时间:2019-01-22 09:32:15

标签: java google-bigquery apache-beam google-cloud-pubsub dataflow

我正在尝试使用带有直接运行程序的https://github.com/GoogleCloudPlatform/DataflowTemplates在本地运行PubSubToBigQuery.java。但是我收到错误消息

Exception in thread "main" java.lang.IllegalArgumentException: Class interface com.google.cloud.teleport.templates.PubSubToBigQuery$Options missing a property named 'gcs-location'.
    at org.apache.beam.sdk.options.PipelineOptionsFactory.parseObjects(PipelineOptionsFactory.java:1518)
    at org.apache.beam.sdk.options.PipelineOptionsFactory.access$400(PipelineOptionsFactory.java:111)
    at org.apache.beam.sdk.options.PipelineOptionsFactory$Builder.as(PipelineOptionsFactory.java:294)
    at com.google.cloud.teleport.templates.PubSubToBigQuery.main(PubSubToBigQuery.java:165)

但是我已经在运行过程中通过了--gcs-location=gs://xxx-templates/dataflow/pipelines/pubsub-to-bigquery

在这一行会引发错误。 https://github.com/GoogleCloudPlatform/DataflowTemplates/blob/master/src/main/java/com/google/cloud/teleport/templates/PubSubToBigQuery.java#L176

https://beam.apache.org/documentation/runners/direct/

1 个答案:

答案 0 :(得分:1)

您会将传递给Java应用程序的args与传递给通过CLI运行模板化管道的args混淆。

--gcs-location是您在CLI上传递给gcloud dataflow jobs run的内容。当您运行Java应用程序时,Dataflow会在GCS(模板)上暂存管道,但不会立即运行管道。 --gcs-location告诉gcloud dataflow..要运行的模板的位置。

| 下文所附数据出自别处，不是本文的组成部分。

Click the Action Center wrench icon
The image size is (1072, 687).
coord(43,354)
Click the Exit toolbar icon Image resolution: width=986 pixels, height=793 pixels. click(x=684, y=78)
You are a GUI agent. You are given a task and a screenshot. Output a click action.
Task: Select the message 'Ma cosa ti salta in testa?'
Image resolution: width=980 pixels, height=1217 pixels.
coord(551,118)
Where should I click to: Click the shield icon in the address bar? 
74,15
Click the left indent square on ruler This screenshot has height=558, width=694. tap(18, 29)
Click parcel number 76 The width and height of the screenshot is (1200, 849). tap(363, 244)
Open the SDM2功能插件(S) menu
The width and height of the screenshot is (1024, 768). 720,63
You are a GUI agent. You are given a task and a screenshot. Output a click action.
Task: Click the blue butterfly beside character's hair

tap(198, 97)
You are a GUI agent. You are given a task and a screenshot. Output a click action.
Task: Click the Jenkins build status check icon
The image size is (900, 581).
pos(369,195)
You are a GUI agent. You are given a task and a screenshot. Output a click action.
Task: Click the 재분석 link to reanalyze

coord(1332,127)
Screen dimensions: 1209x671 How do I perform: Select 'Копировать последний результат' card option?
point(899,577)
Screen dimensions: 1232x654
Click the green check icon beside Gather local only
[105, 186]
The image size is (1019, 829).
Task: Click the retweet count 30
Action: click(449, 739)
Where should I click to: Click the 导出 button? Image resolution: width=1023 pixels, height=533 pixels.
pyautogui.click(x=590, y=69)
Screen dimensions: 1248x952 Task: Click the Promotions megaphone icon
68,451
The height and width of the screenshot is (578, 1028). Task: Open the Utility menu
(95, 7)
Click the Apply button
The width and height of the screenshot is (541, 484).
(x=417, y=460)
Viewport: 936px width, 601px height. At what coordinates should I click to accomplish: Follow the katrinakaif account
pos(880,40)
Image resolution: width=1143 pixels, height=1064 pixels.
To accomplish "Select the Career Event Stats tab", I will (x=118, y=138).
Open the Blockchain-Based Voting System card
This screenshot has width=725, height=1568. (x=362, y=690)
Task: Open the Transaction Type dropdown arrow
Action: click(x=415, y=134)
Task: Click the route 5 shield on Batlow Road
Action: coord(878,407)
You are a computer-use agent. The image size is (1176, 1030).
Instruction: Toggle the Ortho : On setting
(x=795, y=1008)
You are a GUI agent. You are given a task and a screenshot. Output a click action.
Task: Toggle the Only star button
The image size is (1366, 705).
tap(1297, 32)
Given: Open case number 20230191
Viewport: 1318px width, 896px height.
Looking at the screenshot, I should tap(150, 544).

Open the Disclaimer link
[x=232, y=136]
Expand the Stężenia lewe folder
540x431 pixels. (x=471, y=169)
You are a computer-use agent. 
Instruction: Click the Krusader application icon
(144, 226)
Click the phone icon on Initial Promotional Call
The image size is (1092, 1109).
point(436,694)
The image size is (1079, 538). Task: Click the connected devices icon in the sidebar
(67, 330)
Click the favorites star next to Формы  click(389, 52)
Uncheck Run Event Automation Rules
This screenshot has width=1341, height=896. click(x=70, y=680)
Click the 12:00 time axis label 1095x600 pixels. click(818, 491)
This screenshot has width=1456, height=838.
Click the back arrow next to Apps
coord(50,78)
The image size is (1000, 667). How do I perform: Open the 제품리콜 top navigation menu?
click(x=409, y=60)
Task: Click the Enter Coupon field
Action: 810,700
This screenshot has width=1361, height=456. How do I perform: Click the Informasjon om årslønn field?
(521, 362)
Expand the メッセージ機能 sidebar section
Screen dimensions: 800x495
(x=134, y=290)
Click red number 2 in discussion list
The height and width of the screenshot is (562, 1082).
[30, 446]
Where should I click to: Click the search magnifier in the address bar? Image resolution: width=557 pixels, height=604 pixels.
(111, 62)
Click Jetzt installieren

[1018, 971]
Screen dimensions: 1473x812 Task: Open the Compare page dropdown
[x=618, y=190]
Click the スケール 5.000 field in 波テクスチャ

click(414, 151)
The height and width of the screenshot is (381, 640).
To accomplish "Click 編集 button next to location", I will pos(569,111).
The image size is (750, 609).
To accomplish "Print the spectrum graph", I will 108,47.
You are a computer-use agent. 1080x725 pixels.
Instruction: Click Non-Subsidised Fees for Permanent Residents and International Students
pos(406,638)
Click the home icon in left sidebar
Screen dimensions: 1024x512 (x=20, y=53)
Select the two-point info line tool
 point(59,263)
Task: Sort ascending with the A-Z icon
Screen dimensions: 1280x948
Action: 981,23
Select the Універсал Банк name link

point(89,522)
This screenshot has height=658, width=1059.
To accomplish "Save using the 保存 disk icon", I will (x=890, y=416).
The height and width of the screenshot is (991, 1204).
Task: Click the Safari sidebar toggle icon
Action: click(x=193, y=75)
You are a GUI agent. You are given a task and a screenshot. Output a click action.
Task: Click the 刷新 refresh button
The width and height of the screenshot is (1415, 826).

您不能在本地执行模板化管道。您只需通过Java应用在本地运行模板的登台。

https://cloud.google.com/dataflow/docs/guides/templates/executing-templates

 * # Set the runner
 * RUNNER=DataflowRunner
 *
 * # Build the template <--NOTE THIS
 * mvn compile exec:java \
 * -Dexec.mainClass=com.google.cloud.teleport.templates.PubSubToBigQuery \
 * -Dexec.cleanupDaemonThreads=false \
 * -Dexec.args=" \
 * --project=${PROJECT_ID} \
 * --stagingLocation=${PIPELINE_FOLDER}/staging \
 * --tempLocation=${PIPELINE_FOLDER}/temp \
 * --templateLocation=${PIPELINE_FOLDER}/template \
 * --runner=${RUNNER}"
 *
 * # Execute the template <--NOTE THIS
 * JOB_NAME=pubsub-to-bigquery-$USER-`date +"%Y%m%d-%H%M%S%z"`
 *
 * gcloud dataflow jobs run ${JOB_NAME} \
 * --gcs-location=${PIPELINE_FOLDER}/template \
 * --zone=us-east1-d \
 * --parameters \
 * "inputTopic=projects/data-analytics-pocs/topics/teleport-pubsub-to-bigquery,\
 * outputTableSpec=data-analytics-pocs:demo.pubsub_to_bigquery,\
 * outputDeadletterTable=data-analytics-pocs:demo.pubsub_to_bigquery_deadletter"
 * </pre>
 */